Isaac es fotógrafo y una noche es solicitado para un trabajo urgente y poco feliz: debe acudir en medio de una tormenta a la mansión de una acaudalada familia portuguesa para tomar un retrato de Angélica, una joven que falleció justo después de contraer matrimonio.
Bella como pocas mujeres con las que había tenido contacto cercano, Isaac es trastornado por la figura de esta dama frágil y aun fresca, a pesar de que su alma ya no habita en su cuerpo. A través de la lente de la cámara, Angélica parece recobrar la vida, sólo para él. Isaac se enamora perdidamente y, a partir de ese momento, ella lo atormentará hasta la locura.
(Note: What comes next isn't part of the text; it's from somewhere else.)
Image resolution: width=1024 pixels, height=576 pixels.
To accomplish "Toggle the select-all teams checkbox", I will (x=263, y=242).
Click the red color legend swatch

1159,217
La preciosa música incidental posee dulces acordes que enaltecen las imágenes del cine contemplativo que propone Manoel de Oliveira y, sobre todo, la belleza etérea de Pilar López de Ayala, que se condice perfectamente con ese espíritu joven que se niega a partir de este mundo terrenal. El director, un verdadero apasionada de su trabajo que a los 102 años continúa realizando cintas, nos entrega un poco de realismo mágico pero fracasa en el producto global.
La narración se toma tanto tiempo que llega a hacerse inaguantable la espera del comienzo de la acción: hay pequeños momentos en donde el relato debería haber crecido en emoción, pero eso nunca ocurre. La puesta es más teatral que cinematográfica, incluso las marcaciones actorales son estáticas y antinaturales.